Set problem: Copy out every one of the records below word for word, keeping each line in its original order.

Entries on target coordinates:
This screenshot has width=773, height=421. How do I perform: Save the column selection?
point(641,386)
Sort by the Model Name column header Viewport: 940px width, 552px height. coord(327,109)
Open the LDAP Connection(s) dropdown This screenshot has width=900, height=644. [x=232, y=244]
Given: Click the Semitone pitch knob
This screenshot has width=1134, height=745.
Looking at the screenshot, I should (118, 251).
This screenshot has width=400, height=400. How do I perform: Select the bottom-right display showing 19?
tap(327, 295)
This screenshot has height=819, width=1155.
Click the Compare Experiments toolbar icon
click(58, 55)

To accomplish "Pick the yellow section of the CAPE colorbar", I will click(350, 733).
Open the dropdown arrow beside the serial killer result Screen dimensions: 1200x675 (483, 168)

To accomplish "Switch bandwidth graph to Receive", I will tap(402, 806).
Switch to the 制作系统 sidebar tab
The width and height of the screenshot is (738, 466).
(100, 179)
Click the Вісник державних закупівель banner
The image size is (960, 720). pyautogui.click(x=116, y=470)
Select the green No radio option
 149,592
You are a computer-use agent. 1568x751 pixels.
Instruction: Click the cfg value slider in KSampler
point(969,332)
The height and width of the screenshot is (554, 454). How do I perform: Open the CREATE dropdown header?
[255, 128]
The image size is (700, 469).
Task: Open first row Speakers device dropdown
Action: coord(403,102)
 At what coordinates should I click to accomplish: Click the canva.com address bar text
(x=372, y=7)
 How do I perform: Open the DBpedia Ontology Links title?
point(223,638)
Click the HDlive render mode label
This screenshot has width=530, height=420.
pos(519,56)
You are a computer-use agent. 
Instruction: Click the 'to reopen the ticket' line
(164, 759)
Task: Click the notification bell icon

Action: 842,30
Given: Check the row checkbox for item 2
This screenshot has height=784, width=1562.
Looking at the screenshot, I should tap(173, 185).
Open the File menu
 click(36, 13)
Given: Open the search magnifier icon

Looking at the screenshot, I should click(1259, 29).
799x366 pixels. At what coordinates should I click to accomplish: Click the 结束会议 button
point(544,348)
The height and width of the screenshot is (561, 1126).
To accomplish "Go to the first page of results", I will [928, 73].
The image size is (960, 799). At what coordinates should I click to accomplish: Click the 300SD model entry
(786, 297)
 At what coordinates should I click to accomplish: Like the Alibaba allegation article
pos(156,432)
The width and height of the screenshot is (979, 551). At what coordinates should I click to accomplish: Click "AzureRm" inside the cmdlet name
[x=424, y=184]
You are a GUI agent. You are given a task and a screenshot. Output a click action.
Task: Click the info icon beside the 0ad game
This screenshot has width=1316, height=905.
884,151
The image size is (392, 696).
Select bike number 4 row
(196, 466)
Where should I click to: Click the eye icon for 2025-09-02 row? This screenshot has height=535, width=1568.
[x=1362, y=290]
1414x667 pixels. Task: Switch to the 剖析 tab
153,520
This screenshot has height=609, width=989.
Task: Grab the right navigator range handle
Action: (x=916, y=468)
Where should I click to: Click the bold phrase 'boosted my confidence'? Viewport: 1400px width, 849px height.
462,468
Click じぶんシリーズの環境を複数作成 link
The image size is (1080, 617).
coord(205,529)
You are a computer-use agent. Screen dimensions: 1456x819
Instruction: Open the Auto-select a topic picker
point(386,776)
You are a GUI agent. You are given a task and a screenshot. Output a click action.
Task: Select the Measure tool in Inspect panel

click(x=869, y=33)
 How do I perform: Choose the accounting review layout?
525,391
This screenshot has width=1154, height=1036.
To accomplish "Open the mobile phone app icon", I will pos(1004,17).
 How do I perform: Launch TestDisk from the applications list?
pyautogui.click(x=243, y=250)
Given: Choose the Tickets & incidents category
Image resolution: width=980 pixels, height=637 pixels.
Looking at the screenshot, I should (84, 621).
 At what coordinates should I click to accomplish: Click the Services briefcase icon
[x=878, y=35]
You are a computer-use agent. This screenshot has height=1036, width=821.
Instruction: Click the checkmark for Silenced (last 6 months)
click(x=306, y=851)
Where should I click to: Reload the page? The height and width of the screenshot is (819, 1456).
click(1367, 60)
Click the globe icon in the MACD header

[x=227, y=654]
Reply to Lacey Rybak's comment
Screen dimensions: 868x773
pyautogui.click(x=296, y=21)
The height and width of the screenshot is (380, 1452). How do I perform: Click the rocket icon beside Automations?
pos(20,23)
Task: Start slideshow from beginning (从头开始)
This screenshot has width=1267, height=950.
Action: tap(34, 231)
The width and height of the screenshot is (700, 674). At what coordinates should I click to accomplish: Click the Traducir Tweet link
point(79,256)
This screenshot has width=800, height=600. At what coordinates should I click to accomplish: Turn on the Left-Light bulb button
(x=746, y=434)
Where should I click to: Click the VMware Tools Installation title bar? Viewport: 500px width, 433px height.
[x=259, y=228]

Result for this task:
This screenshot has width=773, height=421. How do I perform: Save the column selection?
point(641,386)
Sort by the Model Name column header Viewport: 940px width, 552px height. coord(327,109)
Open the LDAP Connection(s) dropdown This screenshot has width=900, height=644. [x=232, y=244]
Given: Click the Semitone pitch knob
This screenshot has width=1134, height=745.
Looking at the screenshot, I should (118, 251).
This screenshot has width=400, height=400. How do I perform: Select the bottom-right display showing 19?
tap(327, 295)
This screenshot has height=819, width=1155.
Click the Compare Experiments toolbar icon
click(58, 55)

To accomplish "Pick the yellow section of the CAPE colorbar", I will click(350, 733).
Open the dropdown arrow beside the serial killer result Screen dimensions: 1200x675 (483, 168)

To accomplish "Switch bandwidth graph to Receive", I will tap(402, 806).
Switch to the 制作系统 sidebar tab
The width and height of the screenshot is (738, 466).
(100, 179)
Click the Вісник державних закупівель banner
The image size is (960, 720). pyautogui.click(x=116, y=470)
Select the green No radio option
 149,592
You are a computer-use agent. 1568x751 pixels.
Instruction: Click the cfg value slider in KSampler
point(969,332)
The height and width of the screenshot is (554, 454). How do I perform: Open the CREATE dropdown header?
[255, 128]
The image size is (700, 469).
Task: Open first row Speakers device dropdown
Action: coord(403,102)
 At what coordinates should I click to accomplish: Click the canva.com address bar text
(x=372, y=7)
 How do I perform: Open the DBpedia Ontology Links title?
point(223,638)
Click the HDlive render mode label
This screenshot has width=530, height=420.
pos(519,56)
You are a computer-use agent. 
Instruction: Click the 'to reopen the ticket' line
(164, 759)
Task: Click the notification bell icon

Action: 842,30
Given: Check the row checkbox for item 2
This screenshot has height=784, width=1562.
Looking at the screenshot, I should tap(173, 185).
Open the File menu
 click(36, 13)
Given: Open the search magnifier icon

Looking at the screenshot, I should click(1259, 29).
799x366 pixels. At what coordinates should I click to accomplish: Click the 结束会议 button
point(544,348)
The height and width of the screenshot is (561, 1126).
To accomplish "Go to the first page of results", I will [928, 73].
The image size is (960, 799). At what coordinates should I click to accomplish: Click the 300SD model entry
(786, 297)
 At what coordinates should I click to accomplish: Like the Alibaba allegation article
pos(156,432)
The width and height of the screenshot is (979, 551). At what coordinates should I click to accomplish: Click "AzureRm" inside the cmdlet name
[x=424, y=184]
You are a GUI agent. You are given a task and a screenshot. Output a click action.
Task: Click the info icon beside the 0ad game
This screenshot has width=1316, height=905.
884,151
The image size is (392, 696).
Select bike number 4 row
(196, 466)
Where should I click to: Click the eye icon for 2025-09-02 row? This screenshot has height=535, width=1568.
[x=1362, y=290]
1414x667 pixels. Task: Switch to the 剖析 tab
153,520
This screenshot has height=609, width=989.
Task: Grab the right navigator range handle
Action: (x=916, y=468)
Where should I click to: Click the bold phrase 'boosted my confidence'? Viewport: 1400px width, 849px height.
462,468
Click じぶんシリーズの環境を複数作成 link
The image size is (1080, 617).
coord(205,529)
You are a computer-use agent. Screen dimensions: 1456x819
Instruction: Open the Auto-select a topic picker
point(386,776)
You are a GUI agent. You are given a task and a screenshot. Output a click action.
Task: Select the Measure tool in Inspect panel

click(x=869, y=33)
 How do I perform: Choose the accounting review layout?
525,391
This screenshot has width=1154, height=1036.
To accomplish "Open the mobile phone app icon", I will pos(1004,17).
 How do I perform: Launch TestDisk from the applications list?
pyautogui.click(x=243, y=250)
Given: Choose the Tickets & incidents category
Image resolution: width=980 pixels, height=637 pixels.
Looking at the screenshot, I should (84, 621).
 At what coordinates should I click to accomplish: Click the Services briefcase icon
[x=878, y=35]
You are a computer-use agent. This screenshot has height=1036, width=821.
Instruction: Click the checkmark for Silenced (last 6 months)
click(x=306, y=851)
Where should I click to: Reload the page? The height and width of the screenshot is (819, 1456).
click(1367, 60)
Click the globe icon in the MACD header

[x=227, y=654]
Reply to Lacey Rybak's comment
Screen dimensions: 868x773
pyautogui.click(x=296, y=21)
The height and width of the screenshot is (380, 1452). How do I perform: Click the rocket icon beside Automations?
pos(20,23)
Task: Start slideshow from beginning (从头开始)
This screenshot has width=1267, height=950.
Action: tap(34, 231)
The width and height of the screenshot is (700, 674). At what coordinates should I click to accomplish: Click the Traducir Tweet link
point(79,256)
This screenshot has width=800, height=600. At what coordinates should I click to accomplish: Turn on the Left-Light bulb button
(x=746, y=434)
Where should I click to: Click the VMware Tools Installation title bar? Viewport: 500px width, 433px height.
[x=259, y=228]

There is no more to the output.